As U.S. shale oil activity recovers, still coping with the coronavirus-driven demand slowdown, a new business model has emerged and companies are reinvesting less than previous years, according to analysis from Rystad Energy.

How tight oil businesses are run began to change dramatically last year but the latest downturn hastened the shift. Amid investor demand for more sustainable energy development, capital discipline, efficiency gains and free cash flow generation have become the norm. Many are also putting less back into the shale business compared to previous years as others merge, setting the stage for moderated growth.

Historically, the tight oil industry has reinvested more than 100% of its operational cash flow back into drilling and completion costs, said Artem Abramov, partner and head of shale research for Rystad Energy.

“The COVID-19 pandemic sort of accelerated the transformation of the industry—a move toward this new business model,” Abramov said during a recent webinar with Haynes and Boone. “In fact, 2020 is the first year in the modern history of the Permian when a reinvestment rate is below 100%. It is on track to be at 85 to 90%.”

Rystad Energy data show the U.S. tight oil reinvestment rate—defined as the ratio of drilling, completion and facility cost, or capex, to the sum of capex and upstream cash flow—was 298% for the Permian Basin in 2014. That was down to 114% by 2019.
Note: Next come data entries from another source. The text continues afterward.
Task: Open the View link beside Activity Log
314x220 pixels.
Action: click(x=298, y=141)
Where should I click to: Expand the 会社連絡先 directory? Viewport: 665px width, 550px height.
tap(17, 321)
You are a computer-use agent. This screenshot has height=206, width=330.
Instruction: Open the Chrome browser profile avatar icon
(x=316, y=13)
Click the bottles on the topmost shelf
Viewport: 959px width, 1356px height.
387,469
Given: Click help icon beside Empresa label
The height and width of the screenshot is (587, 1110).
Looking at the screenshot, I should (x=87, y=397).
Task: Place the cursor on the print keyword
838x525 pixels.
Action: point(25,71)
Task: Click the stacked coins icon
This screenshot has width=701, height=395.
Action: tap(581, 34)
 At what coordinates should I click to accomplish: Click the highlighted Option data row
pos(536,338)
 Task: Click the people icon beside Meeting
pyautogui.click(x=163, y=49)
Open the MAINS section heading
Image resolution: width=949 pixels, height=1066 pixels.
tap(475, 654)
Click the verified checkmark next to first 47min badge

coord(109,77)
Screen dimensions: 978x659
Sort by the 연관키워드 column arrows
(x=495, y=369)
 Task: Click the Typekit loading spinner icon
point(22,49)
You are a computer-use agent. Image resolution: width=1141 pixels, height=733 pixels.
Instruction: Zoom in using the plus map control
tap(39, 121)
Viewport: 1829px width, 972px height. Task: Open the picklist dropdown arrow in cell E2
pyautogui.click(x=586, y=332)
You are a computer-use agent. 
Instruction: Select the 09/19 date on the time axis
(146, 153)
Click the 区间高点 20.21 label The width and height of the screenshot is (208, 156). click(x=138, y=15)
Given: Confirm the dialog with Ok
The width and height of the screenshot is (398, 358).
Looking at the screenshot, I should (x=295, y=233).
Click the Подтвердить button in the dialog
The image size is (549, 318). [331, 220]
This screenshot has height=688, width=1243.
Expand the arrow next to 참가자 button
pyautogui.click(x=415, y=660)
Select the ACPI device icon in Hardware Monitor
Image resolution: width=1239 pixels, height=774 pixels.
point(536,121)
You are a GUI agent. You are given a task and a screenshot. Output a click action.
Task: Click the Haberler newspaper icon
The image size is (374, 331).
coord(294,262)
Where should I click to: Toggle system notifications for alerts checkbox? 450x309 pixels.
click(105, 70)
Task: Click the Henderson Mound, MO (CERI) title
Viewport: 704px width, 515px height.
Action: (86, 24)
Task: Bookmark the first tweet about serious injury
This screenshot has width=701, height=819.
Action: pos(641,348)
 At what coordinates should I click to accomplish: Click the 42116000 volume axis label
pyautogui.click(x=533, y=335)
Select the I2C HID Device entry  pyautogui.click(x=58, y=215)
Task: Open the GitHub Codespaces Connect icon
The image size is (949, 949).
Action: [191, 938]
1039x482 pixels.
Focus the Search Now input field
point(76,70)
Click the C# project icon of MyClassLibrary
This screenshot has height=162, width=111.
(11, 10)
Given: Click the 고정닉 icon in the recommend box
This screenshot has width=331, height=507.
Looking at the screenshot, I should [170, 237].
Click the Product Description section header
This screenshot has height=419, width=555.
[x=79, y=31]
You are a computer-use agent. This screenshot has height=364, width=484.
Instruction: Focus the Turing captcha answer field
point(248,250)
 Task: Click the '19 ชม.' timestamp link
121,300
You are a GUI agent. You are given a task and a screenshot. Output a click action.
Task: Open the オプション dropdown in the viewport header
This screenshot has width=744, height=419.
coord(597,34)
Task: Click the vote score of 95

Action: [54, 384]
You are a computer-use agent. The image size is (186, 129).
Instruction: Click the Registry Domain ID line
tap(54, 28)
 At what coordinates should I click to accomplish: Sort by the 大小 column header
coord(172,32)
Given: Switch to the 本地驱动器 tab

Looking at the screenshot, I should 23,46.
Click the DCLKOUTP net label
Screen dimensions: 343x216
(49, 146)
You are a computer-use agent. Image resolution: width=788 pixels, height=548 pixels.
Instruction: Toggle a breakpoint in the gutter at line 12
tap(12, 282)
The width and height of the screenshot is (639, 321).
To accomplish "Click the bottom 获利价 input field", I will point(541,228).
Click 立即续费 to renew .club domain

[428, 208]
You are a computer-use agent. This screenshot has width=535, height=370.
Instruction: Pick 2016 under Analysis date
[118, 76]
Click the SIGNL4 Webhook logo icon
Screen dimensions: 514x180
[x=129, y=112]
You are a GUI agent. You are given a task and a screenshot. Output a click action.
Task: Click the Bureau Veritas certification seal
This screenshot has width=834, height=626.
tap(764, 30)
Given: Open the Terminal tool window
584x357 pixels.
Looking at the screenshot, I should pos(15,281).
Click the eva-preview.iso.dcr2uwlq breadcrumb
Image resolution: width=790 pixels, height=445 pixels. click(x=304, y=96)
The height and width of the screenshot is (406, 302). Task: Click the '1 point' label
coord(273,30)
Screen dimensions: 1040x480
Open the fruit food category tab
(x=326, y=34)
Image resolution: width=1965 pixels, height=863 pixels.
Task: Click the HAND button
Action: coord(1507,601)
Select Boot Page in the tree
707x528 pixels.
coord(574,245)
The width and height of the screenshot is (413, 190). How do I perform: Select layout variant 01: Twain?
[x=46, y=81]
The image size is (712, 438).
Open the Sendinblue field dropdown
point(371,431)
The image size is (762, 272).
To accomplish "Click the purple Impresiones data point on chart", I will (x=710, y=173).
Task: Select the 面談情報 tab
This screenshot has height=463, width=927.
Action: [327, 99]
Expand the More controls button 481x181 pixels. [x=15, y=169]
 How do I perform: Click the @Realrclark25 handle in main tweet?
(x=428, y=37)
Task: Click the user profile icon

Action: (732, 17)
The rate for other oil regions, including the Eagle Ford, Bakken, Niobrara and SCOOP/STACK, grew from 130% in 2014 to 214% in 2015 before dropping to 115% the following year. The rate is now estimated to be 76% this year, according to Rystad.

Source: Rystad Energy UCube
Source: Rystad Energy UCube

“If you freeze the reinvestment rate at the current level of 75% and use the current strip pricing, the base decline and the current type curves, then the key message is that the tight oil production can start growing again at some point in late 2021,” Abramov said, later noting the feasibility of the percentage is debatable. “We won’t be talking about dramatic production expansion at the base, which we saw in 2018-2019, but we still might return to pre-COVID production records.”

Source: Rystad Energy ShaleWellCube, Rystad Energy research and analysis

Source: Rystad Energy ShaleWellCube, Rystad Energy research and analysis

Just about all of the growth is expected to come from the Permian Basin, the biggest oil-producing region in the U.S.

“Outside of the Permian, we’ll only have some core areas of Bakken, Eagle Ford, D-J (Denver-Julesburg) Basin that will be able to recover,” Abramov added. “But this recovery will likely be offset by declines elsewhere.”

Consolidation Wave

The views were shared as the industry sees a pickup in M&A activity, following a slow start to dealmaking earlier this year. Notable deals include Chevron Corp.’s $13 billion takeover of Noble Energy along with the pending union of shale producers Devon Energy Corp. and WPX Energy Inc. The latest came this week with ConocoPhillips’ agreement to acquire Permian pure-play Concho Resources Inc. followed by the merger of Pioneer Natural Resources Co. and Parsley Energy Inc., both also Permian pure-plays.

Companies with strong balance sheets are combining their efforts, Abramov said, driven mainly by the attractiveness of the Permian Basin.

The consolidation wave could lead to a slowdown in growth rates and capital spending, he said, noting most targets in these deals were earlier on the growth cycle and aimed to move the buyer to new levels of size and maturity.

“Many large producers [are] now talking about long-term reinvestment rate targets of 60%,” Abramov continued. “And if we just assume for a second that the whole industry starts from 75% reinvestment rates and gradually move toward 60% by 2023, then the growth story for the U.S. tight oil is actually over completely.”

In this scenario, only the Permian Basin would return to pre-COVID production records, he said. Though he called the scenario extreme, it paints of picture of the lowest production case under today’s price environment.

“Back to the main implication from consolidation is that we’ll see fewer E&P names in the next few years, but these companies will be much larger and they’re in a much stronger financial shape,” Abramov added. Such companies are not expected to need too much external capital with moderated growth rate ambitions of about 3% to 5%.